12 June 2005

Ayn again: celebrating 100 years

“An organism’s life is its standard of value. Whatever furthers its life is good and that which threatens it is evil… The nature of a living entity determines what it ought to do.” This is Dr Edward Younkins’ understanding of Ayn Rand’s philosophy, as expressed in his article in “The Individual” in 1999. Dr Younkins may be right – for the concept of “the individual” is in the forefront of every Ayn Rand novel and writing.

I had no clear vision of this when I read Ayn Rand. To me Rand stood for personal freedom, selfishness and capitalism, and these seemed almost Olympian in size in my teenage mind. Impressionable and with an imagination which needed curbing, I remember reading Night of January 16th, The Fountainhead and Atlas Shrugged in my high-school days, wallowing in lofty ideals like, “The man with a purpose is a man in control of his life.” Or, “Work and achievement are the highest goals in life.” Or, even better, “Sex is an expression of a man’s self-esteem, of his own self-value.”


Rand’s books had their own attraction, giving impressionable egos like mine a fillip they badly needed; and I’m sure, if I had come across a Playboy magazine then, it would have stirred things up just as much. So, imagine my surprise, when, more than 25 years later, on the internet, I discover an Ayn Rand interview by Playboy magazine dating back to 1964, discussing the very ideals I had to find after ransacking books and magazines at the British Council Library.

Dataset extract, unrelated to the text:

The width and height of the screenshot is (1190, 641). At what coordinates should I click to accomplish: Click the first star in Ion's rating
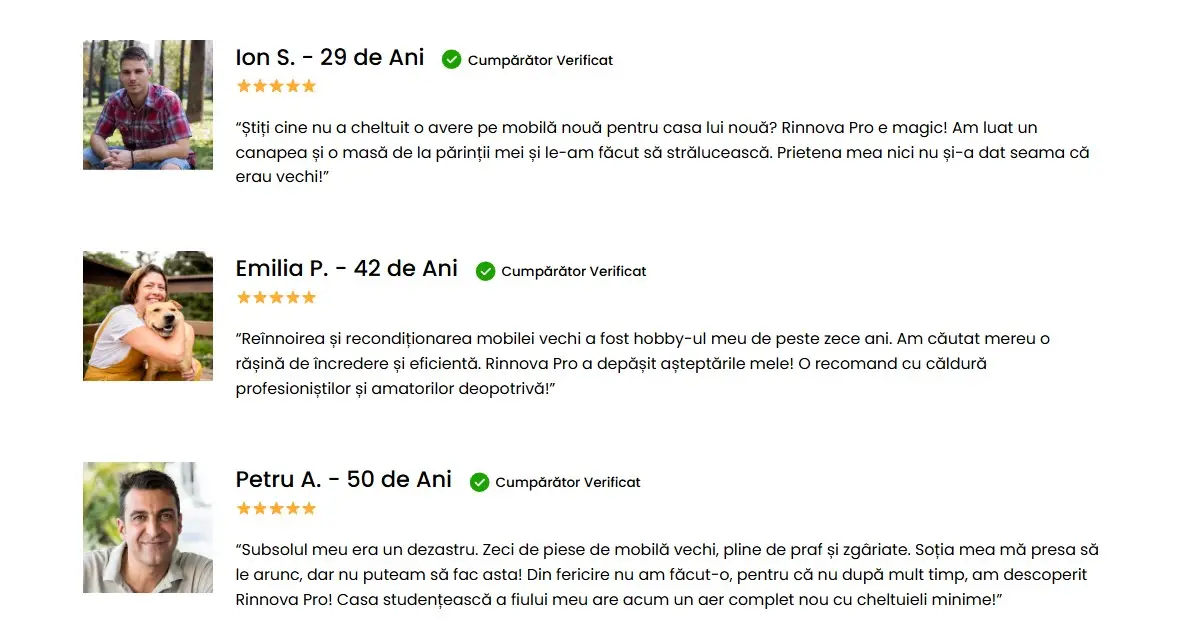click(x=244, y=86)
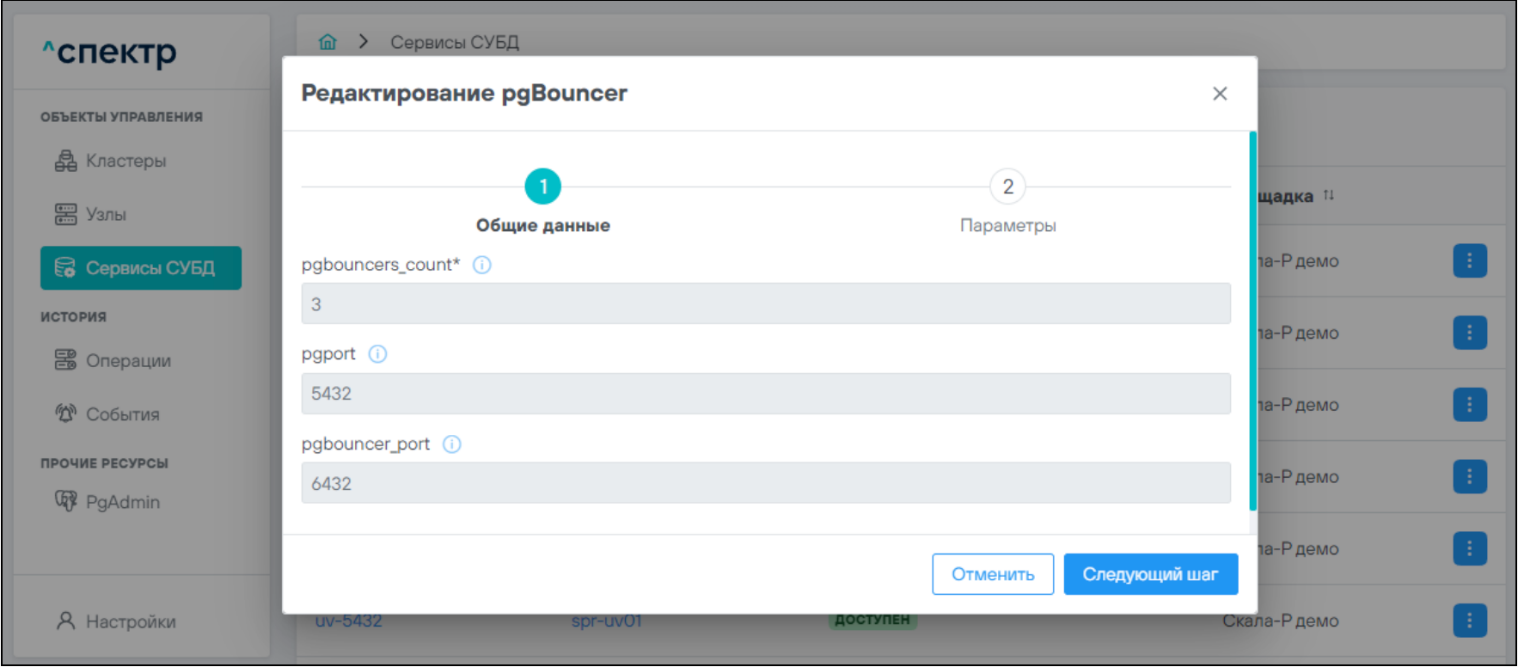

But, is there a male bias in all this? Did Rand write only for men, taking their egos to lofty heights? According to influential feminist writer Susan Brownmiller, Rand is “a traitor to her own sex.” And to Camille Paglia, Rand is “an intellectual prototype of her own bad self.” Yet, Rand had thousands of women students among her followers, and to this day, we find Nora Ephron (novelist and screenwriter) and Hillary Rodham Clinton as supporters of her philosophy.

What about the women in Rand’s novels? They defy conventions and are fiercely independent. And unapologetically sexual. Yet Rand also wrote that the nature of female desire was to seek worshipful domination by a heroic male. I couldn’t figure this one out. Was this a joke? Was Rand suggesting some sort of a sadomasochistic role for her women in preference to her male heroes? Controversies abound.

Who was Ayn Rand? What was her vision? When, like me, millions of high-school students enter her world with enthusiasm, are they entering an intellectual adventure of a fictional hero? Or, are they discovering a world much more potent than what we have ever dreamt of? While we celebrate the Ayn Rand Centenniel Year, maybe we’ll find some answers.